KPM wrote:
—So what things have you changed about your WCK based upon your “fighting” experience? I am not trying to be facetious or argumentative. I would truly like to know what insights you have gained and how you have changed your Wing Chun from the “traditional” way it is done based upon those insights. Again, this was the original intent of this thread. KPM
To be honest, I don’t even think about it in that way. The number one thing that has changed is in how I train and teach WCK. That has changed my perspective. Terence
----Now come on Terence! Like I said before, that attitude is total …B…S…!
**I wouldn’t expect you to know what I was talking about – when you begin to practice WCK, you will see. If you never practice WCK, you won’t.
What I have really taken exception to in your past posts is the constant implication that there is something wrong with following a “traditional” approach
**Of course one follows a traditional approach – the forms, for example, are traditional, as are the drills like chi sao.
and sticking to doing things the way a specific lineage teaches (which, BTW, does not exclude using progressive sparring drills).
**If a lineage tries to enforce a certain way of doing things, then the student of that lineage will never achieve significant results (in terms of fighting performance) regardless of “using progressive sparring drills.”
You have supported the idea on more than one occasion that fighting should be what determines how you do your WCK, and not what your Sifu has taught you.

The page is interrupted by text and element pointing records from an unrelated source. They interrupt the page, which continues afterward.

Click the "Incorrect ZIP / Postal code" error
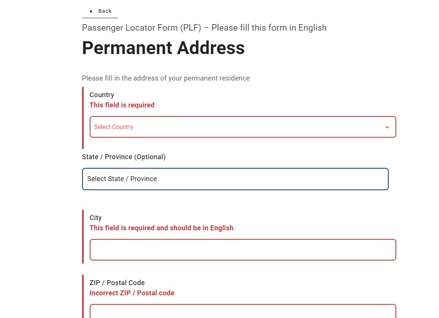439x318 pixels. (132, 293)
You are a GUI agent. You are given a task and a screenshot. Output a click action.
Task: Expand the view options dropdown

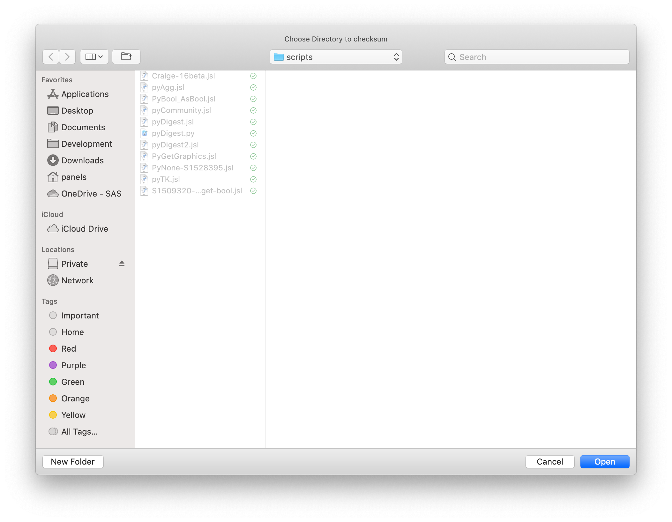coord(94,56)
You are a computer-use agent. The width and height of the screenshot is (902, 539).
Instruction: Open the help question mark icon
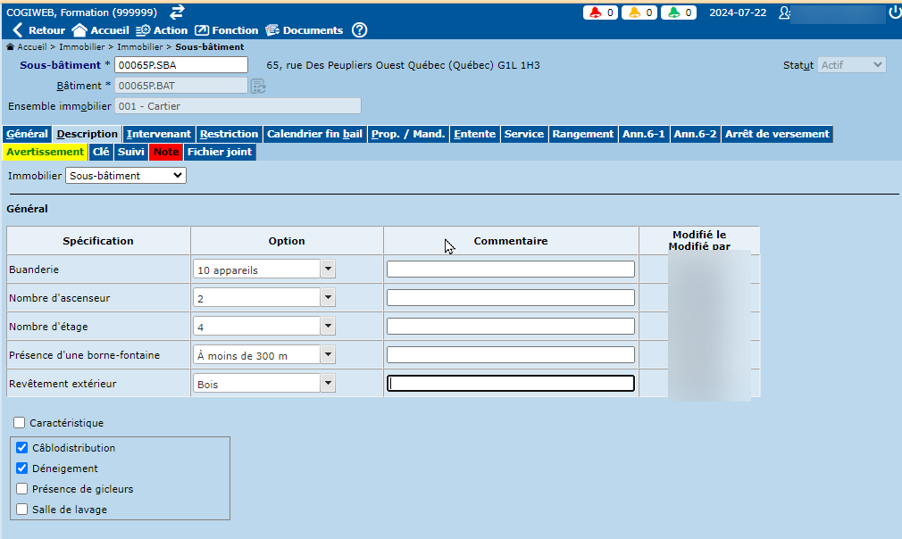point(359,30)
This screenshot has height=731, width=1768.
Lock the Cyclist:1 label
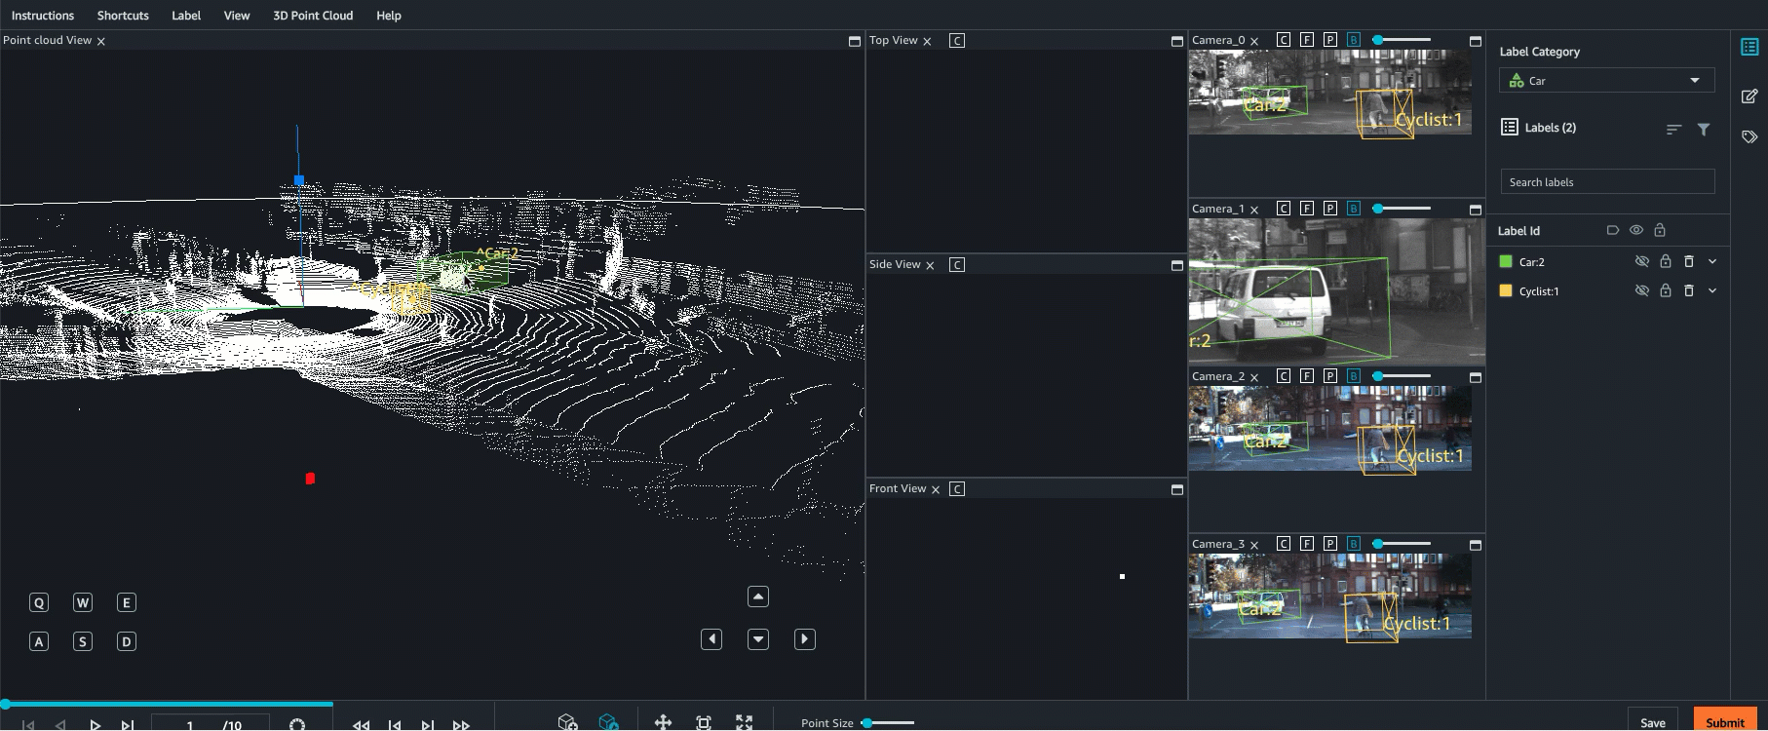[x=1666, y=290]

**That is exactly right – there is no other way. This is what all fighters do, boxers, BJJ, muay thai, etc.
You even implied that whether one is using a K1 pivot or a heel pivot (which is a major biomechanical difference) should be determined by what works in fighting and not what your lineage teaches.

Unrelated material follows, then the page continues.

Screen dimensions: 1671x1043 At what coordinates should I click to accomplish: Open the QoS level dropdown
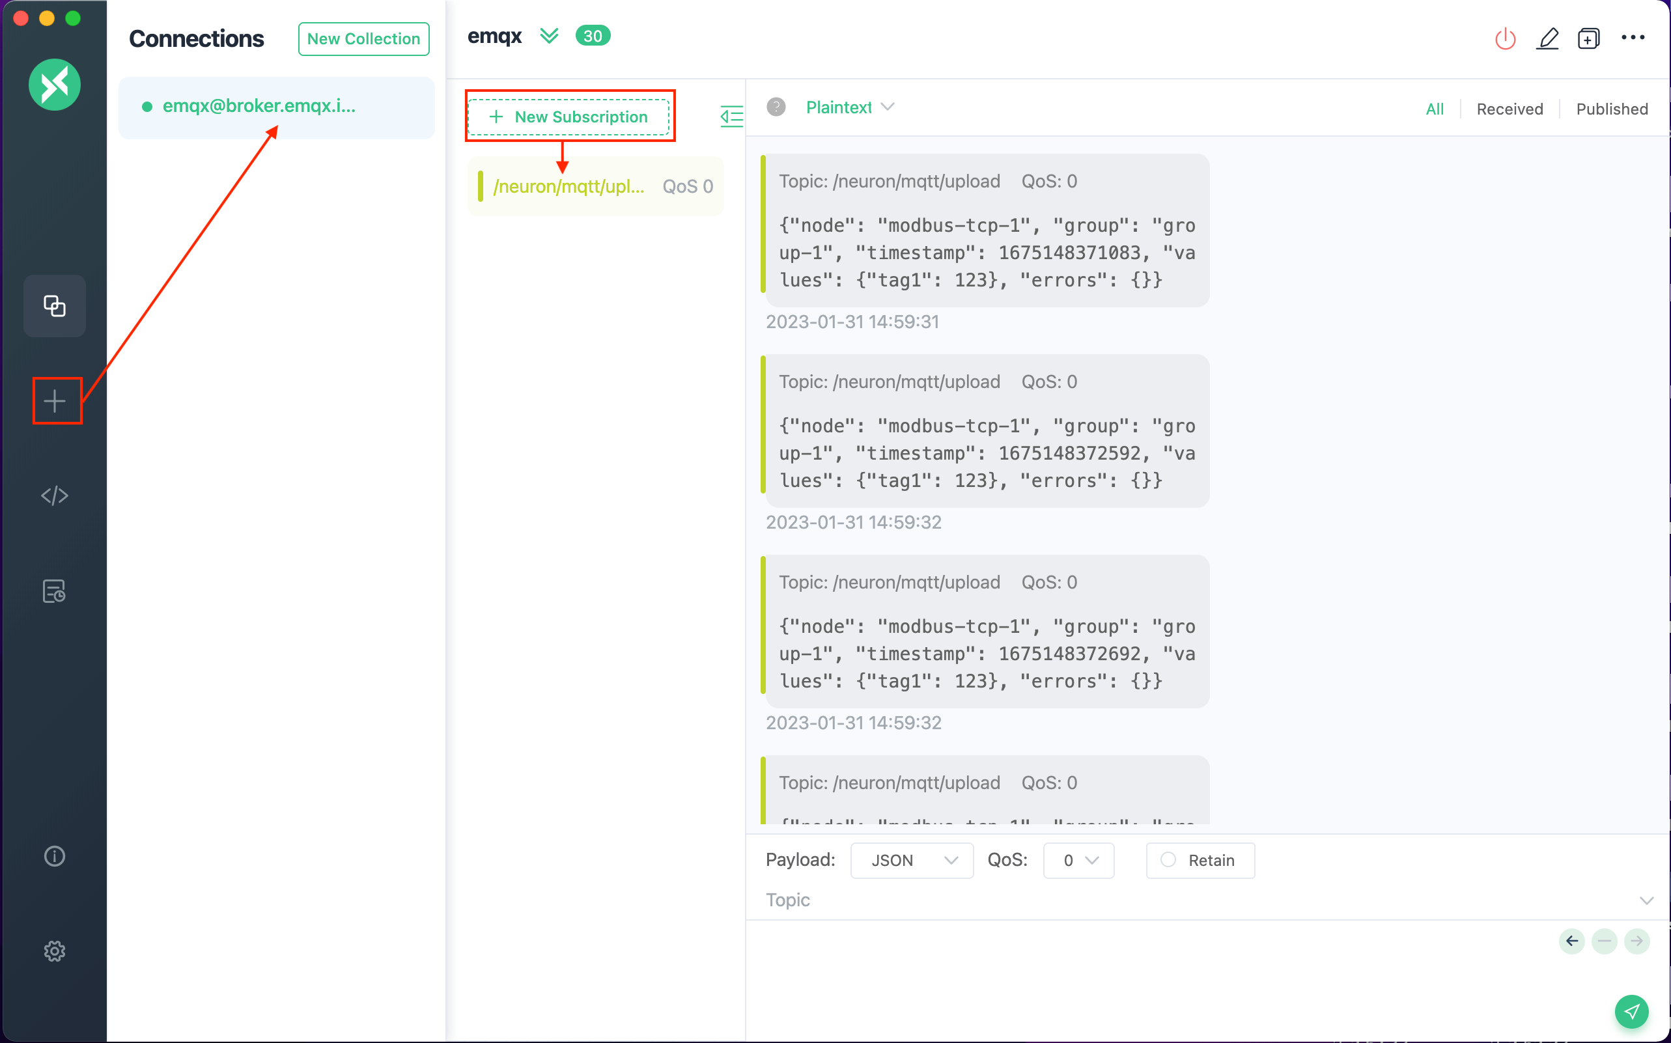(1078, 860)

**You are so blinded by your lineage you don’t see the forest for the trees. Look – name anyone that fights at a high level, regardless of lineage, and if you look, you’ll see that they all move/weight/stand on their toes (k1, ball of the foot, etc.). No good stand-up fighter, whether boxer, muay thai, kickboxer, wrestler, etc., puts their weight (except in transition) on their heels or “middle of the foot”. And there is a reason for that: biomechanically, that provides us with the best way to move quickly, powerfully, etc. Anyone that fights with good people will begin to move on their toes because they’ll have to. I don’t move on k1 because Robert told me to; I move on k1 because it works for me.

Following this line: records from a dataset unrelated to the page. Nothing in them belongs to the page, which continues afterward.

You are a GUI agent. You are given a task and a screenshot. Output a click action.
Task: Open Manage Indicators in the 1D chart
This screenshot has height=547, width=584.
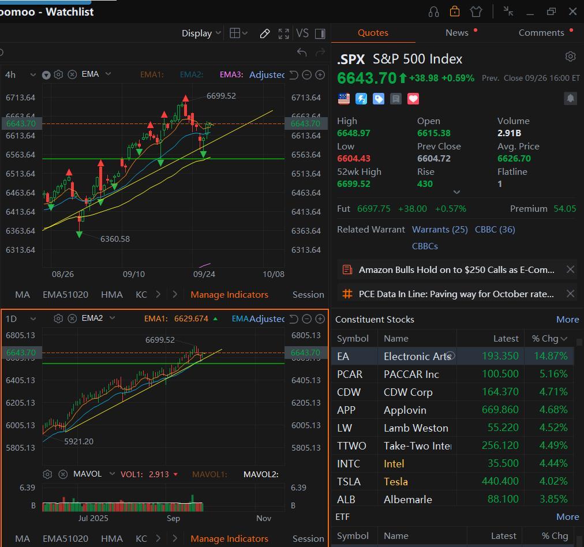click(x=229, y=538)
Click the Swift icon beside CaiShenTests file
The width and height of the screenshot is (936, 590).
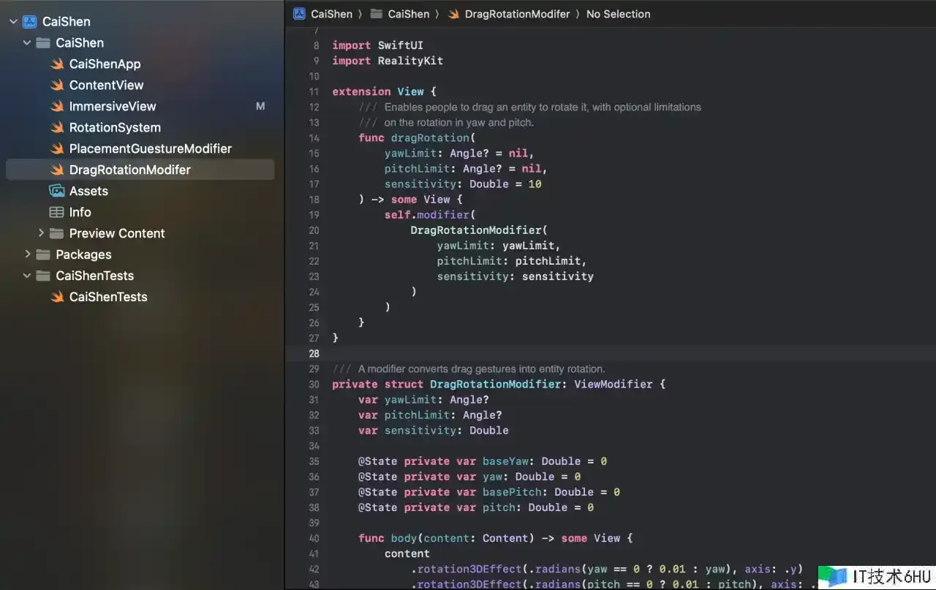coord(57,297)
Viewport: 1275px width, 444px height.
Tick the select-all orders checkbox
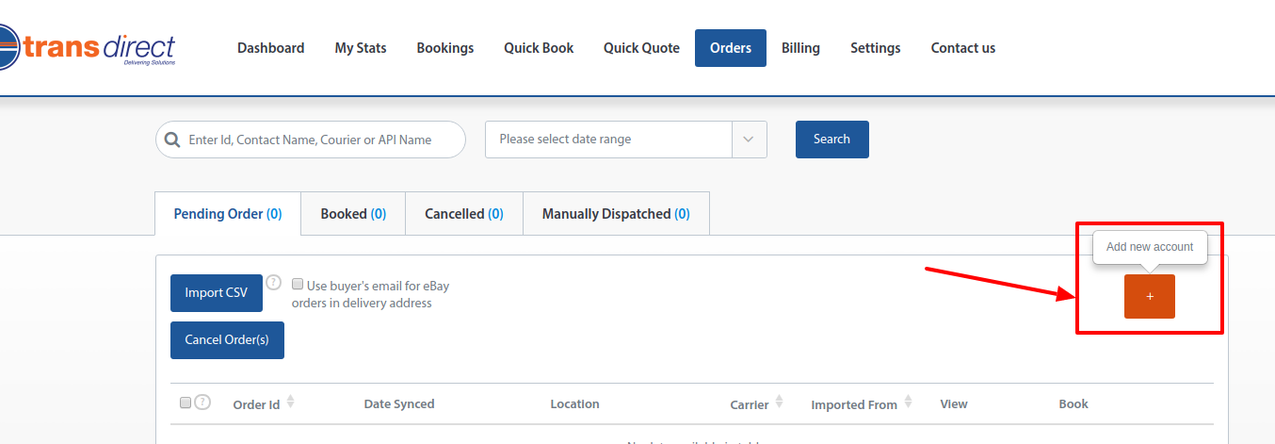pyautogui.click(x=186, y=403)
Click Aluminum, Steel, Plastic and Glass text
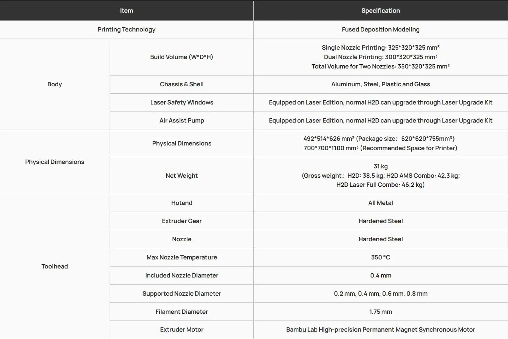 pos(381,84)
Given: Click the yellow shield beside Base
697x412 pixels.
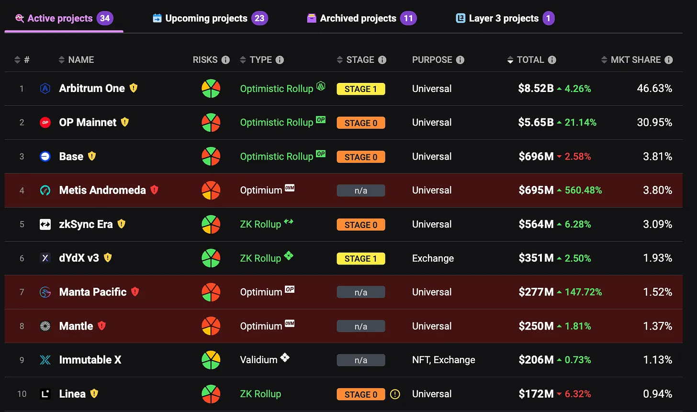Looking at the screenshot, I should [x=92, y=156].
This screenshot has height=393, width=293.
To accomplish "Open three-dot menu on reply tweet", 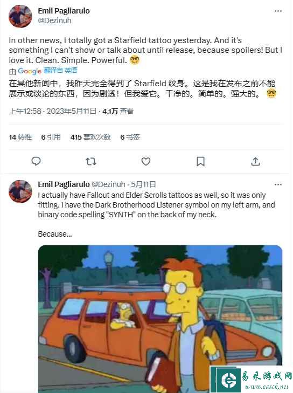I will [278, 185].
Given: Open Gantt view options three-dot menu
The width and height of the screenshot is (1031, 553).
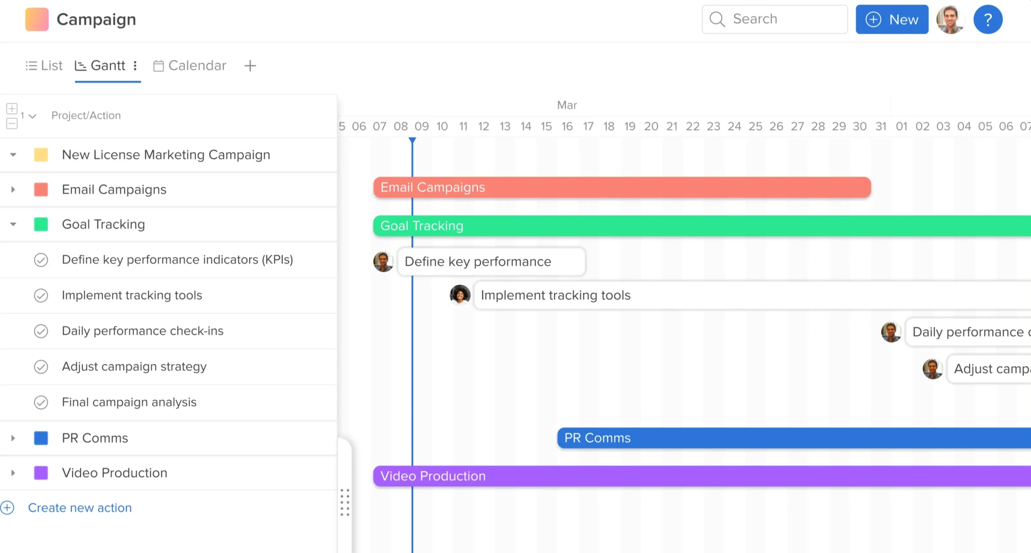Looking at the screenshot, I should point(135,66).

You have come across as endorsing a very “Jeet Kune Do-like” approach to Wing Chun.
**Theoreticians are always concerned with “purity” of lineage, method, etc. They are WCK facists. They are trapped by their theoretical view of WCK.
Now you are asked to provide a few examples of how this approach has given you insight and changed how you perform and teach your Wing Chun and you can’t do it??? You can’t provide one example of something like “I have learned to do Bong Sau this way because in fighting I found…”, or “I no longer practice this as I was taught because I have not found it to have any fighting application…”?
**I don’t think like that and never did – I always considered those sorts of things examples of using the tools, not how they should be used by everyone. Someone can show you how to use a jab, but that doesn’t mean you should use the jab that way. You may, you may not. You determine that works best for you by fighting. You learn to box your way, not as a poor clone of Mohammed Ali. You don’t get it because you’re not fighting.
If you are going to classify everyone with a “traditional” approach to Wing Chun as a “theoretician”, then you darn well better be able to do more than just say “I don’t even think about it that way”, because that sure sounds like a “theoretician’s” attitude to me. KPM
**I’m not classifying you, that’s what anyone is that doesn’t fight – that doesn’t actually use their WCK. If someone isn’t actually swimming but does all kinds of stuff without getting in the water they are at best theoretical swimmers (it’s all intelllectual babble to them).